**DATA IN THIS EXERCISE**.

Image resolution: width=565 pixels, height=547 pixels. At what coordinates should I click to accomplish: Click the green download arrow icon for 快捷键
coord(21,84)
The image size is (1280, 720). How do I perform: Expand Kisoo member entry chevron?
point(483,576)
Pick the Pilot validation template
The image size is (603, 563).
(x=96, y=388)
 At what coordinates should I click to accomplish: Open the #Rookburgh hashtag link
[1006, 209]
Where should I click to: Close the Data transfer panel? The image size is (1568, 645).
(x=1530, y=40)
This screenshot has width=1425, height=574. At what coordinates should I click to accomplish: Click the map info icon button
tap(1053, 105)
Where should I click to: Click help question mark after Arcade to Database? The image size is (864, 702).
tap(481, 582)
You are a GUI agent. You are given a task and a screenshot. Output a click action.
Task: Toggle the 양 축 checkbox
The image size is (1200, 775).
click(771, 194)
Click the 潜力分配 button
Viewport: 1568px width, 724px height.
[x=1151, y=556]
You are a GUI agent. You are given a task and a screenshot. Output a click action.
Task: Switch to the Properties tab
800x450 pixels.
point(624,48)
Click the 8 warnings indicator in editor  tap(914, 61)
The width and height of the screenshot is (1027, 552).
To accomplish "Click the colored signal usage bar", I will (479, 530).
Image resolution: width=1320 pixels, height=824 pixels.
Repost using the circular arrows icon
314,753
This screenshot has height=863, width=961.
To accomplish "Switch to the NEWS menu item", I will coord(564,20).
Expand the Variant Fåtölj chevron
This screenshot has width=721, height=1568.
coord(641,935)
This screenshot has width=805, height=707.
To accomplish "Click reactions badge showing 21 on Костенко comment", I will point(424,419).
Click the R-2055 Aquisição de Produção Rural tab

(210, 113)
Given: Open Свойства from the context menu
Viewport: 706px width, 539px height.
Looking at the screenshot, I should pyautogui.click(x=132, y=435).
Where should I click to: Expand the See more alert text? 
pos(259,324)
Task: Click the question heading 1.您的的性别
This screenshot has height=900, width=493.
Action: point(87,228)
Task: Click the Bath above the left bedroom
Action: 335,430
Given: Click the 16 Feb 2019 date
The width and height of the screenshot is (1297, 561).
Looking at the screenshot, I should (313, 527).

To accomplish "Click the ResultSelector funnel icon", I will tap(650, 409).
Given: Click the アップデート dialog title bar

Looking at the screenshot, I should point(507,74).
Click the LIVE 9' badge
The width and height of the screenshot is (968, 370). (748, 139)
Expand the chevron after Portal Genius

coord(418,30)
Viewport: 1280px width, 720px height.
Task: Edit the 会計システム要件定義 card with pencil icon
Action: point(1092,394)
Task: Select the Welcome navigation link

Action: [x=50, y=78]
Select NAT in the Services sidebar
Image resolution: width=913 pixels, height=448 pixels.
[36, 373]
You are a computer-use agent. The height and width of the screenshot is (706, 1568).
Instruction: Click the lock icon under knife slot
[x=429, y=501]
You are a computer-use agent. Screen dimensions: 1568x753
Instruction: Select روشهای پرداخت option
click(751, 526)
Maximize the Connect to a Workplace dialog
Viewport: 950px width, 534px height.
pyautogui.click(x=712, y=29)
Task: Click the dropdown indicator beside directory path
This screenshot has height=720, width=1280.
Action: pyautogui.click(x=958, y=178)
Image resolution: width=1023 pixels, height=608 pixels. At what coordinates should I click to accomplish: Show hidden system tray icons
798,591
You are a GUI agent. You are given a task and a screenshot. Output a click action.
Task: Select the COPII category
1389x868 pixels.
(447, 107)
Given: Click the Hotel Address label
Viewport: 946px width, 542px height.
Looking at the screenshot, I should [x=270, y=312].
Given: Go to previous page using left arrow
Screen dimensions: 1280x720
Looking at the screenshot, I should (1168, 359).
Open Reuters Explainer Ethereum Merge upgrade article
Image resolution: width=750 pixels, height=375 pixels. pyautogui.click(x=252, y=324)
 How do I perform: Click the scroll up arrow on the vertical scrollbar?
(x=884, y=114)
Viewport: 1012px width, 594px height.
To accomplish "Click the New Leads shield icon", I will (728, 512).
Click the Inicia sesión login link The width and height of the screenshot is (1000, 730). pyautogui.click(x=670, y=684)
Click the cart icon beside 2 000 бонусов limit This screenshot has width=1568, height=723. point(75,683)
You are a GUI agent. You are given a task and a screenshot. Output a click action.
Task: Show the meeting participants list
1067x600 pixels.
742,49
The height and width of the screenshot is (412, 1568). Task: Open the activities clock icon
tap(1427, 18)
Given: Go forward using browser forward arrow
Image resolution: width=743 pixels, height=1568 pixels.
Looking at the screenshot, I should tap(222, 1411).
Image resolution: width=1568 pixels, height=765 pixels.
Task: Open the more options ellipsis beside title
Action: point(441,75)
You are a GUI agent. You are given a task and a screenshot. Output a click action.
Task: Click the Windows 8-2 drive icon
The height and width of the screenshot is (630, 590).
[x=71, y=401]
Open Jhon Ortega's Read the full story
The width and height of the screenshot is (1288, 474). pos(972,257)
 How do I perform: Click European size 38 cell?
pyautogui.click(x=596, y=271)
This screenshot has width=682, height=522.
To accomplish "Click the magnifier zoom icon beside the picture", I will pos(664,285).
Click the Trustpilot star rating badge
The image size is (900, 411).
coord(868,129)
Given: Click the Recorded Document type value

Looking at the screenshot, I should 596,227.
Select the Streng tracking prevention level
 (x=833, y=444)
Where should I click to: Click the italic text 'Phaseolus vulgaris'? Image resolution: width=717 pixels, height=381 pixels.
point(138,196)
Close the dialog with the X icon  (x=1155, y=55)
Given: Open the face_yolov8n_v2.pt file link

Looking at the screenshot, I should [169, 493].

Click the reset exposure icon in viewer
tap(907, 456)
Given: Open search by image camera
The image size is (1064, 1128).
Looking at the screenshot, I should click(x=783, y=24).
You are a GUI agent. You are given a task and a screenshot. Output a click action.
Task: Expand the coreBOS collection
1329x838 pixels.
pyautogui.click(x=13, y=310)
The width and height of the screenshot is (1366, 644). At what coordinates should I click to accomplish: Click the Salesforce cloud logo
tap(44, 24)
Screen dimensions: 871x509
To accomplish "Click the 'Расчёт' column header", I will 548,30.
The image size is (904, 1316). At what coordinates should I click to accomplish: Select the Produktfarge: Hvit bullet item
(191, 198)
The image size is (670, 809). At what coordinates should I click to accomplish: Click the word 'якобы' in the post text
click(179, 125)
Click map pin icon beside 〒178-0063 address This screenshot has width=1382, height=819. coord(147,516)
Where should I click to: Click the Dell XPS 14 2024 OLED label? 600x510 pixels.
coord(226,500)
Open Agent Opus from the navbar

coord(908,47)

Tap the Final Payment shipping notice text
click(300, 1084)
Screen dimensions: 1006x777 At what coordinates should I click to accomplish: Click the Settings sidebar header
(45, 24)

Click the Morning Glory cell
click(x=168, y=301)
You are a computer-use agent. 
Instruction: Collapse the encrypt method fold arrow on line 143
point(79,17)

**EXERCISE**. Everything from the line with "This screenshot has height=720, width=1280." through the line with "Given: Click the Hotel Address label" should be written out exactly as it appears above, end lines included, and nothing outside that range.

**RESPONSE AREA**.
This screenshot has height=720, width=1280.
Action: pyautogui.click(x=958, y=178)
Image resolution: width=1023 pixels, height=608 pixels. At what coordinates should I click to accomplish: Show hidden system tray icons
798,591
You are a GUI agent. You are given a task and a screenshot. Output a click action.
Task: Select the COPII category
1389x868 pixels.
(447, 107)
Given: Click the Hotel Address label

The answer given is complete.